Aim. Please copy the material below, every line of it, without changing anything.

Dataset records.
________________________
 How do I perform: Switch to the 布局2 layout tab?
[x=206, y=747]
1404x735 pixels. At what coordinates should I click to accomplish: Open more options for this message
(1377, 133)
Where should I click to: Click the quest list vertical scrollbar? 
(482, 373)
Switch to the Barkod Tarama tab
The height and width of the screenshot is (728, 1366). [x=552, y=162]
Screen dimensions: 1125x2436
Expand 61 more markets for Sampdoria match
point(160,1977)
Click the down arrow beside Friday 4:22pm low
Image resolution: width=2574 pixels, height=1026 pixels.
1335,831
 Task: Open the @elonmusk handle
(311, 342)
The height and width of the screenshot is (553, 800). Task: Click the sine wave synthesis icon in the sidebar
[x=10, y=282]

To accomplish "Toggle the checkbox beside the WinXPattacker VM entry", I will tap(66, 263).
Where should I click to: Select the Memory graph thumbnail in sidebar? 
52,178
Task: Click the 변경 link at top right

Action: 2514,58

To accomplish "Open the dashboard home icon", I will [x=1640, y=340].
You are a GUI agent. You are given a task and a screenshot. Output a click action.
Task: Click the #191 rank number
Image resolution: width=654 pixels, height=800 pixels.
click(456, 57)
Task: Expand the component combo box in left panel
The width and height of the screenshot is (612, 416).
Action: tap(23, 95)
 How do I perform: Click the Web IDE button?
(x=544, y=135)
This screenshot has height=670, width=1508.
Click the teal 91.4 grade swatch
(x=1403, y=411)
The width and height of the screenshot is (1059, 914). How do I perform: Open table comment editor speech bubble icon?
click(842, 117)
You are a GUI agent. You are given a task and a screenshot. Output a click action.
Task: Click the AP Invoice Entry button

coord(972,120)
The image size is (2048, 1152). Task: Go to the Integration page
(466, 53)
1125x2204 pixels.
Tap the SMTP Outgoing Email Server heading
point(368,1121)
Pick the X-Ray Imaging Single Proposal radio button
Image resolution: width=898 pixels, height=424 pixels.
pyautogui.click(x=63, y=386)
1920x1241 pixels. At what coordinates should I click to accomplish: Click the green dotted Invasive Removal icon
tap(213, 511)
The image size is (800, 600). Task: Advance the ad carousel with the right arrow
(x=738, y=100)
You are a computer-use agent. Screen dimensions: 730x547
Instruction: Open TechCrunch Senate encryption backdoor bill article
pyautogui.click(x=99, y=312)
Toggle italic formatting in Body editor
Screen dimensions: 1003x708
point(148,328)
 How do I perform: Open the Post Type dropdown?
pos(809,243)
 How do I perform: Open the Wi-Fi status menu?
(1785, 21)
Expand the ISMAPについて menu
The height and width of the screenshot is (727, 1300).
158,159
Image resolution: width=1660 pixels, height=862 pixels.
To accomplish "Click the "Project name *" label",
________________________
Correct result.
 How do I perform: Switch to the 布局2 layout tab?
[x=206, y=747]
1404x735 pixels. At what coordinates should I click to accomplish: Open more options for this message
(1377, 133)
Where should I click to: Click the quest list vertical scrollbar? 
(482, 373)
Switch to the Barkod Tarama tab
The height and width of the screenshot is (728, 1366). [x=552, y=162]
Screen dimensions: 1125x2436
Expand 61 more markets for Sampdoria match
point(160,1977)
Click the down arrow beside Friday 4:22pm low
Image resolution: width=2574 pixels, height=1026 pixels.
1335,831
 Task: Open the @elonmusk handle
(311, 342)
The height and width of the screenshot is (553, 800). Task: Click the sine wave synthesis icon in the sidebar
[x=10, y=282]

To accomplish "Toggle the checkbox beside the WinXPattacker VM entry", I will tap(66, 263).
Where should I click to: Select the Memory graph thumbnail in sidebar? 
52,178
Task: Click the 변경 link at top right

Action: 2514,58

To accomplish "Open the dashboard home icon", I will [x=1640, y=340].
You are a GUI agent. You are given a task and a screenshot. Output a click action.
Task: Click the #191 rank number
Image resolution: width=654 pixels, height=800 pixels.
click(456, 57)
Task: Expand the component combo box in left panel
The width and height of the screenshot is (612, 416).
Action: tap(23, 95)
 How do I perform: Click the Web IDE button?
(x=544, y=135)
This screenshot has height=670, width=1508.
Click the teal 91.4 grade swatch
(x=1403, y=411)
The width and height of the screenshot is (1059, 914). How do I perform: Open table comment editor speech bubble icon?
click(842, 117)
You are a GUI agent. You are given a task and a screenshot. Output a click action.
Task: Click the AP Invoice Entry button

coord(972,120)
The image size is (2048, 1152). Task: Go to the Integration page
(466, 53)
1125x2204 pixels.
Tap the SMTP Outgoing Email Server heading
point(368,1121)
Pick the X-Ray Imaging Single Proposal radio button
Image resolution: width=898 pixels, height=424 pixels.
pyautogui.click(x=63, y=386)
1920x1241 pixels. At what coordinates should I click to accomplish: Click the green dotted Invasive Removal icon
tap(213, 511)
The image size is (800, 600). Task: Advance the ad carousel with the right arrow
(x=738, y=100)
You are a computer-use agent. Screen dimensions: 730x547
Instruction: Open TechCrunch Senate encryption backdoor bill article
pyautogui.click(x=99, y=312)
Toggle italic formatting in Body editor
Screen dimensions: 1003x708
point(148,328)
 How do I perform: Open the Post Type dropdown?
pos(809,243)
 How do I perform: Open the Wi-Fi status menu?
(1785, 21)
Expand the ISMAPについて menu
The height and width of the screenshot is (727, 1300).
158,159
Image resolution: width=1660 pixels, height=862 pixels.
To accomplish "Click the "Project name *" label",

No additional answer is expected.